Et alors que c’est le nazisme qui est en question et l’implication du philosophe dans le « dispositif » hitlérien de grands lecteurs de Heidegger, comme F Dastur, accordent entièrement crédit à sa déclaration.

Son interprétation pose des questions inédites dans l’histoire du commentaire :

1. La première question est bien celle du crédit général que l’on peut accorder à cette déclaration. Quelle que soit l’influence qu’ait pu avoir Heidegger dans l’appareil du parti – et son annexe l’université allemande nazifiée – on ne voit pas comment Heidegger aurait pu le reconnaître.

Compte tenu ce qu’est « l’éthos » nazi on peut même énoncer le principe suivant :

Plus un nazi de tête a eu, quelles qu’en soient les formes, du pouvoir et moins il était dans son rôle de le reconnaître et de le regretter.

2. La deuxième question est alors celle de la possibilité même de comprendre la phrase heideggérienne comme une communication secrète de son nazisme.

3. Cela nous place dans la situation d’avoir à envisager la philosophie heideggérienne comme une nouvelle grande sophistique. Elle inclurait dans ses principes un art du mensonge à l’ère des sociétés de masse.

4. Au-delà même de la portée de « mise-en-souci » quant au monde moderne, son allusion à sa part « gênante », dont il dit que c’est elle qui est visée et non son nazisme (de façade et sans pouvoir selon lui), renvoie directement à une des motivations les plus caractéristiques du philosophe. Il a intégré totalement le spenglérisme, le côté suicidaire en moins.

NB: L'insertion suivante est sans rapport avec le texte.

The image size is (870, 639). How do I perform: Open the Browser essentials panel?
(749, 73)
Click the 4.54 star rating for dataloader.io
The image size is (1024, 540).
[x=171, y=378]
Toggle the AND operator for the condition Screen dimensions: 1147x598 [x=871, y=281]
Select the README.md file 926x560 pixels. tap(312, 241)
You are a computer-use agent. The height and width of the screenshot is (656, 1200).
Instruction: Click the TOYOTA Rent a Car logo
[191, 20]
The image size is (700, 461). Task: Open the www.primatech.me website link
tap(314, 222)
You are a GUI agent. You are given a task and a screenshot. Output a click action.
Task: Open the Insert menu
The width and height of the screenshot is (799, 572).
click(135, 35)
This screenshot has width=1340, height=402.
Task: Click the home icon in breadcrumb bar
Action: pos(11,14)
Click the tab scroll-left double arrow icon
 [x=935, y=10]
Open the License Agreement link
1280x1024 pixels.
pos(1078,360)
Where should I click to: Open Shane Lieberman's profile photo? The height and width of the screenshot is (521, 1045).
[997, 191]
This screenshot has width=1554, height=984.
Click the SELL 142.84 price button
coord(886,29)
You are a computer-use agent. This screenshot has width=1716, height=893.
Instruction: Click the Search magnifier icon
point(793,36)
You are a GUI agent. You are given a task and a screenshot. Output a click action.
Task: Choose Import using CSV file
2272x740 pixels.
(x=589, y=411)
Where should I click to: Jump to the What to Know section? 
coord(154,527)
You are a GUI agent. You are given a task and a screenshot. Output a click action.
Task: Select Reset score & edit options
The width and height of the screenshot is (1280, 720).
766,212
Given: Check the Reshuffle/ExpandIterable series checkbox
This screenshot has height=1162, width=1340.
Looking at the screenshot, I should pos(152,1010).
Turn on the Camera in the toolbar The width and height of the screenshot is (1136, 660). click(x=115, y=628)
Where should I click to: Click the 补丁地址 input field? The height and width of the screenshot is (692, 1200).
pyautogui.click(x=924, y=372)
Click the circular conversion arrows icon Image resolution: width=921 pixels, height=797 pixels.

C’est dire que, pour Heidegger, et comme il le répétera bien plus tard au Spiegel en vue de son testament, la technique est bonne aux mains du « peuple de poètes et de penseurs », peuple parlant la « seconde langue de l’être » après le grec, pourvu seulement qu’il sache l’utiliser pour conquérir et garder la Domination. Le côté « gênant » aurait quelque chose à voir avec ceci : « le monde sera défait par le couple diabolique USA/URSS. Il s’imposait que nous, les nazis, aurions du rester en position de pouvoir généraliser Auschwitz à grande échelle ». On comprend alors ce qu’Heidegger a voulu dire quand il a fustigé l’indigence des dirigeants du mouvement nazi. Lui, de son côté, avait vu juste : il aurait fallu que le III° Reich exterminât jusqu’à Moscou. Si possible, probablement, avec une bombe atomique capable de tenir les USA à distance. Sa prédiction relative à un futur état de guerre permanent mondial – et c’est aussi cela qui devrait nous « gêner » – signifie en réalité qu’il regrette que son parti nazi n’ait pas été en mesure de génocider comme il convient.

Telles sont les questions « interprétatives » que je me pose à propos de cette déclaration. Quoiqu’il en soit il est absolument consternant et inquiétant que de grands esprits, réputés grands lecteurs, prennent appui sur la foi en la « parole d’évangile » du « grand philosophe » pour prendre comme de l’argent comptant les déclarations d’un personnage qui, au minimum, a eu le soutien des étudiants nazis les plus acharnés.

Ils ratent par ailleurs la possibilité de rendre publiques des analyses relatives à certaines stratégies discursives.

Car Heidegger n’était absolument pas tenu de dire la vérité.

N’est-ce pas la moindre des choses qu’il faut  attendre de la part de quelqu’un qui avait le plus profond mépris et la plus profonde haine pour la démocratie?

Comme l’a dit le maréchal Göring à Nüremberg : « Au sens de l’accusation je me déclare non coupable »! Et lorsque le nazi est un philosophe surdoué, et non un aviateur morphiné, nous aurions des raisons supplémentaires à prendre ses déclarations avec infiniment plus de circonspection. Pour Heidegger sa philosophie est une machine de guerre. Heureusement qu’il prétendait être au-delà de « la » philosophie.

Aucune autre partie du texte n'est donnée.